### Passage provided
# An Accurate and Fine Grain Instruction-Level Energy Model Supporting Software Optimizations

Stefan Steinke, Markus Knauer, Lars Wehmeyer, Peter Marwedel

University of Dortmund, Computer Science 12
Otto-Hahn-Strasse 16, 44221 Dortmund, Germany
{steinke,knauer,wehmeyer,marwedel}@ls12.cs.uni-dortmund.de

**Abstract.** Power aware compilers have been under research during the last few years. However, there is still a need for accurate energy models for supporting software optimizations.

In this paper we present a new energy model on the instruction level. As an addition to former models, the bit toggling on internal and external busses as well as accesses to off-chip memories are considered.

To determine the characteristics, a measuring method is presented which can be used to establish the energy model without detailed knowledge of the internal processor structures.

Finally, the proposed energy model is established for the ARM7TDMI RISC processor.

## 1 Introduction

In recent years, the number of embedded systems has increased especially in the automotive, consumer electronic and communication sectors. New applications e.g. airbags, global positioning systems, mp3 players and PDAs based on processor controlled embedded systems are being developed. The percentage of software compared to the hardware components is steadily increasing since generating software is cheaper and more flexible. This is convenient for late changes in the development or even during the maintenance phase. The energy supply of these mobile systems is usually based on batteries, whose technology is also being improved, but at a slower rate. This has increased the importance of considering energy consumption during the design of embedded systems.

Hardware designers are steadily decreasing the size of chip structures and the supply voltages. Furthermore, system power management techniques implemented by the operating system are used to reduce energy consumption. However, due to the fact that the number of gates and the clock frequencies are constantly increasing, overall power consumption is still a limiting design factor.

Since the size of software is increasing, it becomes necessary to optimize the software with respect to its energy consumption. This can be achieved by modifying the algorithm of the high level application itself and by generating optimized machine code using a compiler.

Common compilers only optimize code with respect to performance or code size. These optimization goals are evaluated using a cost function. The cost function for

performance is based on the number of execution cycles whereas the cost function for code size uses the total number of instructions which defines the size of the program.

The optimization for energy is a recent development for compilers. For this optimization, the cost function is the product of time and power. In general, time depends on the number of executed cycles, the access time of memories and the clock frequency. Power is the product of the supply voltage and the current. The current depends on the technology of the processor, memory types and other energy consuming system components as well as the system activity. An energy model has to consider all these dependencies for a precise evaluation of overall energy consumption.

Following the presentation of related work in the next section, the energy model is presented with its properties and equations. A measurement technique for the determination of the model parameters is proposed in section 4. The technique is then used to generate an energy model for the ARM7 RISC processor [1] to demonstrate the practicability and the precision of the model. Section 6 concludes this contribution and mentions the ongoing work.

### Tasks to complete
1. Rewrite the part of the energy model paper that opens with the words containing "Stefan Steinke, Markus" and closes with "supporting software optimizations.", changing "Power aware compilers" to "Energy-aware compilers".
2. Resume the paper on the instruction-level energy model from the point where it stops.
You will not need the data.

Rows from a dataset
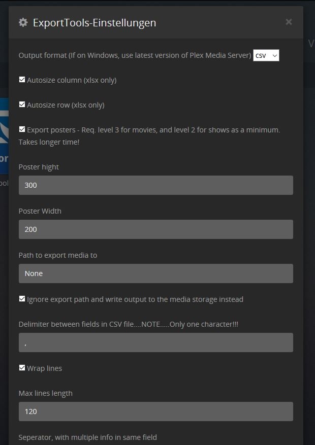
Task: Focus the Max lines length field showing 120
Action: pyautogui.click(x=155, y=412)
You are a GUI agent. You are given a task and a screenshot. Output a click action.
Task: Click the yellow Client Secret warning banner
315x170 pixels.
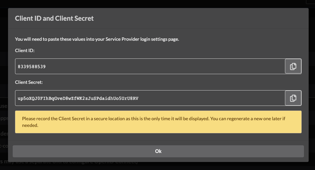pyautogui.click(x=158, y=122)
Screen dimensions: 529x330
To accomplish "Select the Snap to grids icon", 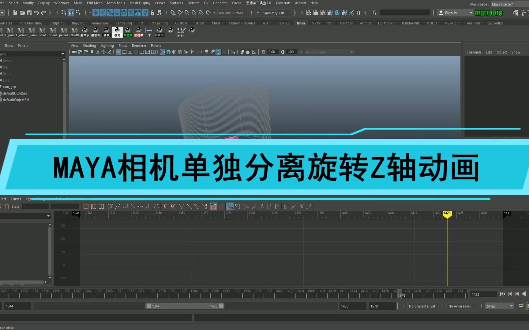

### Exercise results
1.
Stefan Steinke, Markus Knauer, Lars Wehmeyer, Peter Marwedel

University of Dortmund, Computer Science 12
Otto-Hahn-Strasse 16, 44221 Dortmund, Germany
{steinke,knauer,wehmeyer,marwedel}@ls12.cs.uni-dortmund.de

**Abstract.** Energy-aware compilers have been under research during the last few years. However, there is still a need for accurate energy models for supporting software optimizations.

2.
## 2 Related Work

One of the first instruction level power models was presented by Tiwari et al [10, 11]. All processor instructions are measured by execution within a loop. The measured current is the so called base cost. Costs caused by circuit state changes due to different instructions, called inter-instruction costs, are also considered. This model does not take into account other system components like memories. Especially for ultra low power processors with off-chip memory, a high amount of energy is spent in these memories. Since the compiler has an influence on the memory accesses, the energy consumption of the memories should be considered in the model.

The use of different coding techniques is another issue. Several techniques have been proposed [9] which optimize the bus coding and can be integrated into the compiler. It is therefore essential to compute the energy consumption caused by bit toggling in order to evaluate these coding techniques.

A power analysis of the ARM7 processor was published by Sinevriotis et al [8] based on Tiwari's power model. Several methods (e.g. scheduling for low power) have been proposed based on the analysis of base costs and inter-instruction costs.

Measurements with specialized equipment were done by Chang et al [3]. This equipment generates test data and stores the measured current value in a fast RAM. It is shown that simple power models and simulations are not sufficient to model the influence of '0's and '1's, i.e. the state of the bit lines.

Another energy model for simulation was presented by Simunic et al. [6, 7]. The processor is simulated in a cycle-accurate way and the current is computed as the sum of the current of all considered components. The components can be in one of two states at a time: active or idle. In each of these states, a fixed value for the current is assumed. This current is generally available from the vendor's data sheets. Simulation results were compared to actual measurements and a complete program's power dissipation can be estimated by the simulation with a precision of 5%. However, there is no distinction between individual instructions or states of the bus lines.

Other energy models which incorporate more details of the electrical effects require more detailed data about the internal design of the processor which is generally not available for common processors. Furthermore, the simulation results of these models are not very precise compared to the presented measurement.

## 3 Energy Model

# 3.1 Properties

An energy model needs to consider the following issues for use within a power aware compiler:

- different machine instructions
  - During the code selection phase, the compiler has to choose one instruction sequence from a set of alternatives. Hence, the energy consumption of all instructions has to be included in the model.
- different instruction schedules
  - When two subsequent instructions require different functional units, these units are activated or deactivated as required. The energy consumed due to these state changes can be minimized by optimizing the instruction schedule in such a way that one functional unit is used for a longer period of time. This optimization must take data and control flow dependencies into consideration.
- memory hierarchy
   In systems with two or more memories, e.g. on-chip and off-chip memory, the compiler has to decide on the location of memory objects. Therefore the differences in energy consumption have to be included in the energy model.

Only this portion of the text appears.